After two years at Whistles, working on buying and product development, Kat Maconie moved into fashion recruitment and began creating her label part-time in a tiny west studio. . Kat Maconie shoes reflect bold colours, strong prints, architectural shapes and metallic details. Kat has also collaborated with high street brands like Dune and fashion designers such as Felder Felder or Fyodor Golan creating shoes for their catwalk shows at London Fashion Week  Her shoes are now stocked in twenty countries and in leading online stores such as Nordstrom and Level Shoes. Her signature block heels with gold frames and city sandals help her to win Drapers Shoe Designer of the Year award in 2013.

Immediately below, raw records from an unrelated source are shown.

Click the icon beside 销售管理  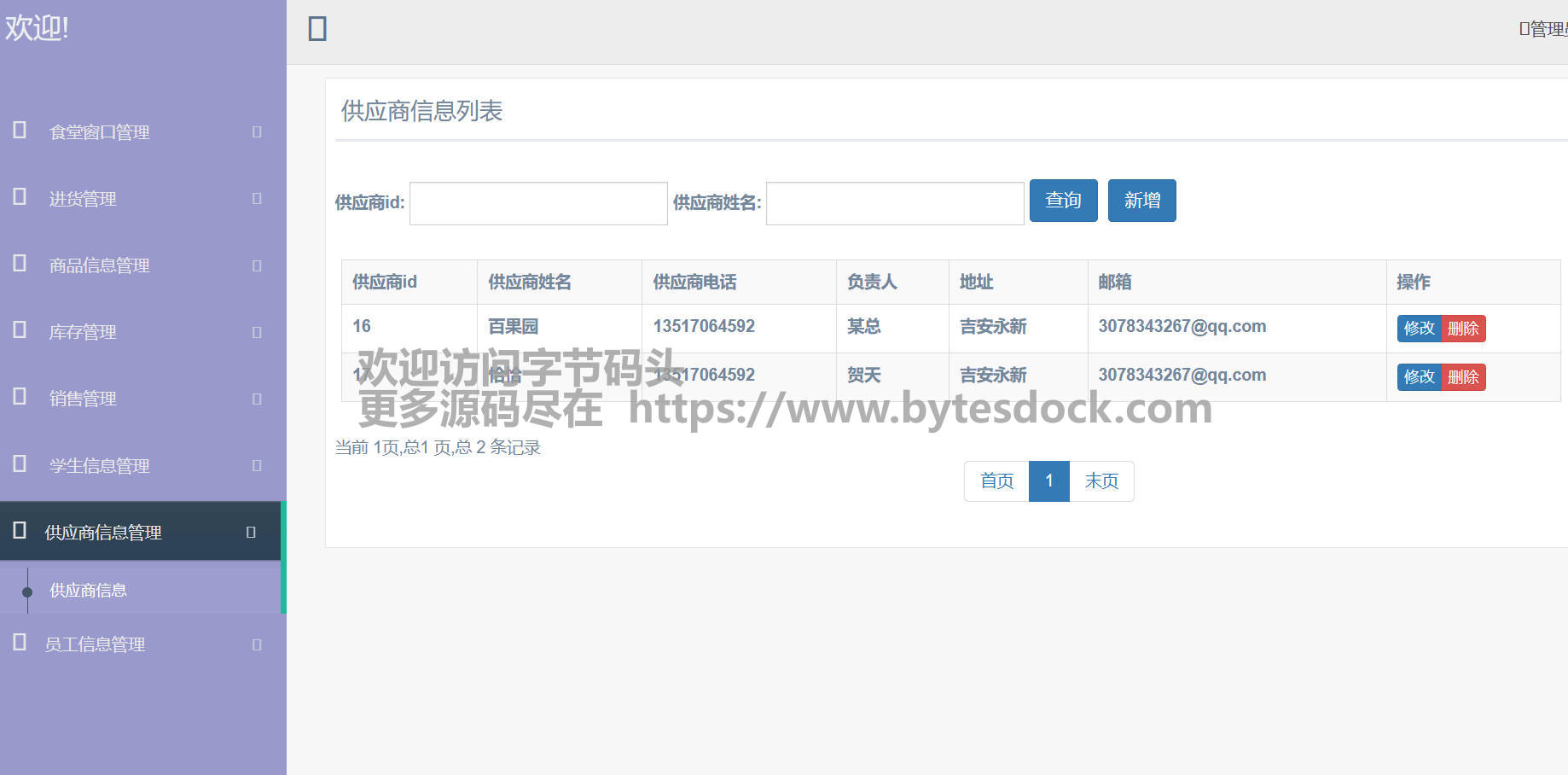(x=20, y=397)
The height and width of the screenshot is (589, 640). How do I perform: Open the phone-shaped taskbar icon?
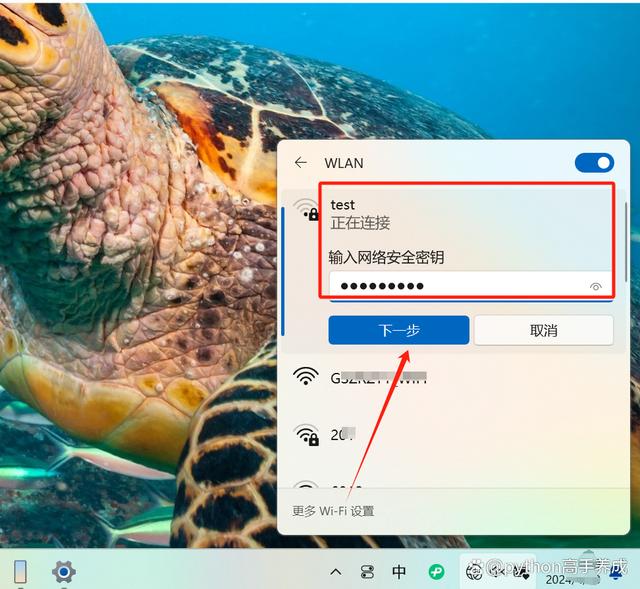[20, 572]
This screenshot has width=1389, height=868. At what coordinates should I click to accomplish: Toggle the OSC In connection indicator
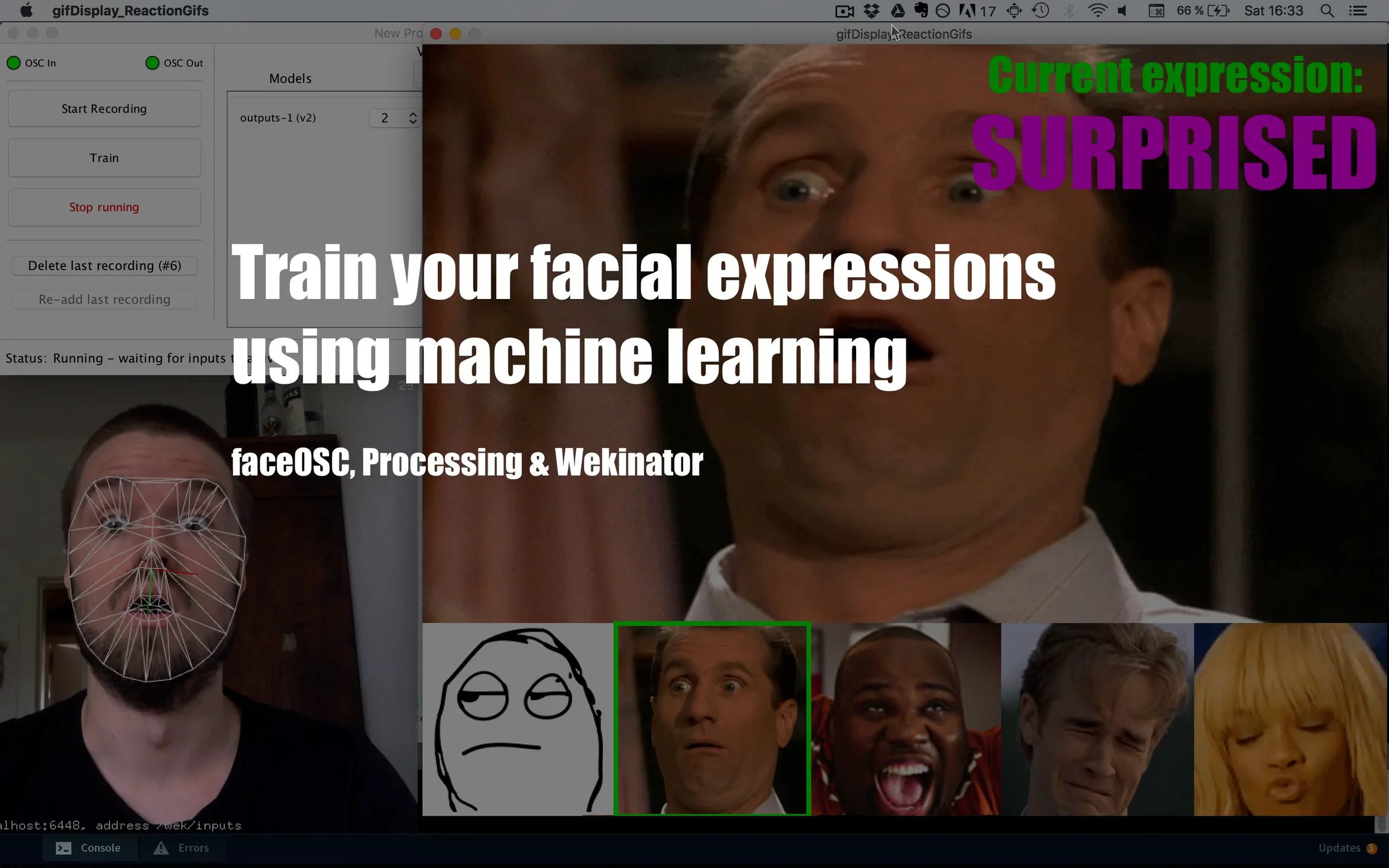tap(13, 62)
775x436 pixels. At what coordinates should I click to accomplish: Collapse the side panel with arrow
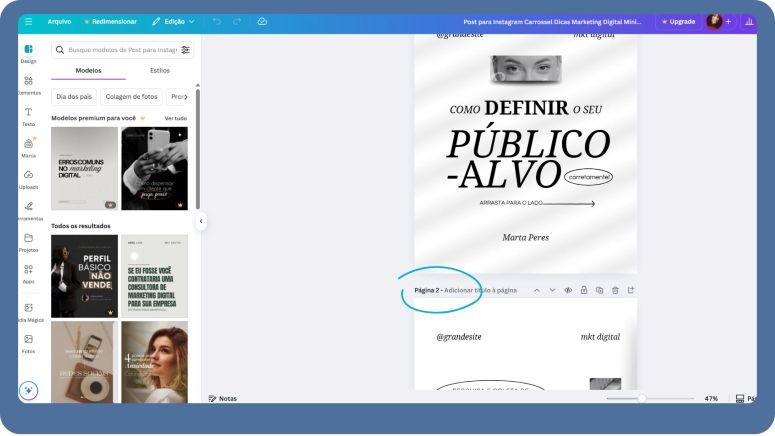(x=200, y=221)
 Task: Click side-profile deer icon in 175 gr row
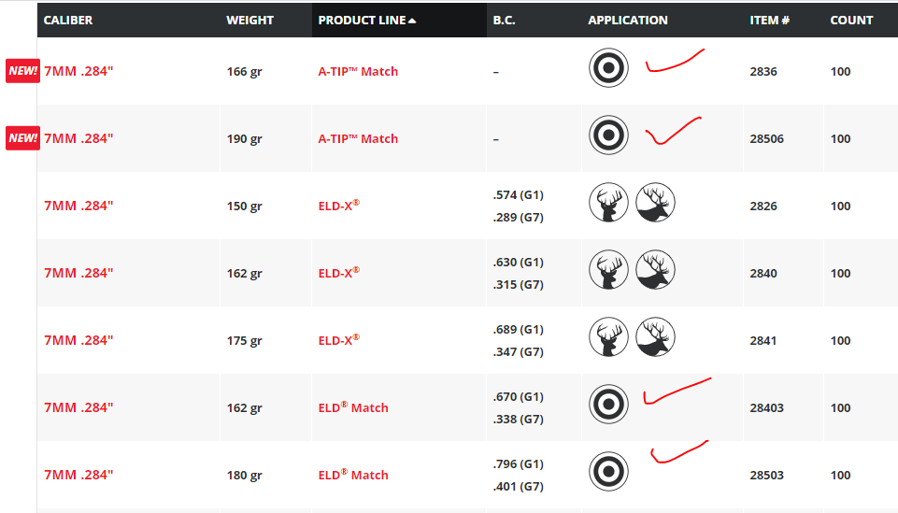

In 2013 the brand secured an investment from venture capital trust Pembroke that includes Next chief executive Lord Wolfson among it's investors. Maconie plans to use the investment to expand her main collections, expand the sales and marketing team and relaunch the brands website, KatMaconie.com.

Shoes 
Maconie is renowned for injecting fun into the luxurious. Designed in London, the colourful, playful and bold shoe brand has become the leader of a new generation of footwear brands. Focusing on eye-catching and unique sculptural heels, the brand has built a strong design aesthetic that has started to become recognisable worldwide. Adored by the likes of Taylor Swift, Maya Jama, Amelia Dimoldenberg, Sidney Sweeney and Addison Rae to name a few.

Projects 
In 2019, Maconie launched a collaborative footwear project with the Pink Panther, releasing exclusive designs incorporating the nostalgic 60s character. Kat has also collaborated with runway designers, Ashley Williams and Teatum Jones, creating exuberant designs to pair with their collections.

Stores 
In January 2019, the company opened their first UK flagship store, in the close-to-home Bermondsey Street, up from the iconic Tower Bridge. The company has plans to expand their bricks and mortar presence, hoping to open more retail stores in the near future.